Location: Quality and Safety Assessment Research UnitTitle: Detection of razor shear force differences in broiler breast meat due to the woody breast condition depends on measurement technique and meat state
Submitted to: Poultry Science
Publication Type: Peer Reviewed Journal
Publication Acceptance Date: 6/15/2019
Publication Date: N/A
Interpretive Summary: For the purposes of both research and quality assurance in the poultry industry, there is an interest in establishing objective criteria to characterize the influence of the woody breast myopathy on the texture attributes of chicken breast meat. This study demonstrated that the woody breast myopathy influences instrumental razor blade shear measurements in raw breast fillets, but suggests that the ability to detect texture differences in cooked woody breast meat is dependent upon the specific razor shear technique used.

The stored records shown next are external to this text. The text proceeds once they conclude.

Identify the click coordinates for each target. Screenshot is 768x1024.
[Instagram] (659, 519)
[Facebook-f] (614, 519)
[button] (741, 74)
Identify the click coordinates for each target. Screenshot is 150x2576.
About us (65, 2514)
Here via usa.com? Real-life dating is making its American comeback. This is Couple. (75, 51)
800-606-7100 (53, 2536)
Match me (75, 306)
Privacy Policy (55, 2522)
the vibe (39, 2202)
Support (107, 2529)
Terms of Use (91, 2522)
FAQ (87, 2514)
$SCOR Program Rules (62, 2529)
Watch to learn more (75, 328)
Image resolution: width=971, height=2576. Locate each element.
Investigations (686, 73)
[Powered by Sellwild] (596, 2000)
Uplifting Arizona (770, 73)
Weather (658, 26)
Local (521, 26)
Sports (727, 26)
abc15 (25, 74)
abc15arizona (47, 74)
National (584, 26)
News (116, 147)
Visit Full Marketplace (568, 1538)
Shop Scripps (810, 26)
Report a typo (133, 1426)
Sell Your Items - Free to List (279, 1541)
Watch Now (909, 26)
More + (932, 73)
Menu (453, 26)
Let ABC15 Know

Technical Abstract: Broiler breast meat with the woody breast (WB) myopathy exhibits abnormal tissue hardness and muscle rigidity in the raw state. The effectiveness of using instrumental shear measurements to characterize texture in WB fillets before and after cooking is not well understood. The objective of this study was to determine the influence of WB on razor shear force measurements in fresh never-frozen and frozen-thawed broiler breast fillets in both the raw and cooked state. Deboned breast fillets (n = 234) were collected from a commercial processing plant and categorized as normal (n = 78), moderate WB (n = 86), or severe WB (n = 70). At 24 h postmortem fillets were either used for texture analysis directly or frozen-thawed prior to analysis. Each fillet was measured before and after cooking using either the blunt blade (BMORS) or sharpened blade (MORS) versions of the Meullenet-Owens razor shear test. The ability of BMORS to distinguish between normal and WB fillets was different between raw and cooked fillets. In both fresh and frozen-thawed fillets, raw BMORS shear values (peak shear force and shear energy) increased (P < 0.0001) with WB severity. In fresh fillets, cooked BMORS values were similar between normal, moderate WB, and severe WB fillets. In frozen-thawed fillets, cooked BMORS values were greater (P < 0.001) in severe WB compared to normal fillets but were similar between normal and moderate WB fillets. Cooking had less impact on the ability of MORS to distinguish between normal and WB fillets. For both fresh and frozen-thawed fillets, MORS shear values (peak shear force and shear energy) were greater (P < 0.05) in WB fillets than normals in both the raw and cooked states. Data from this study demonstrate that the WB myopathy influences razor shear measurements in raw broiler breast fillets, but suggest that the ability to objectively detect texture differences in cooked WB meat is strongly dependent upon razor shear technique.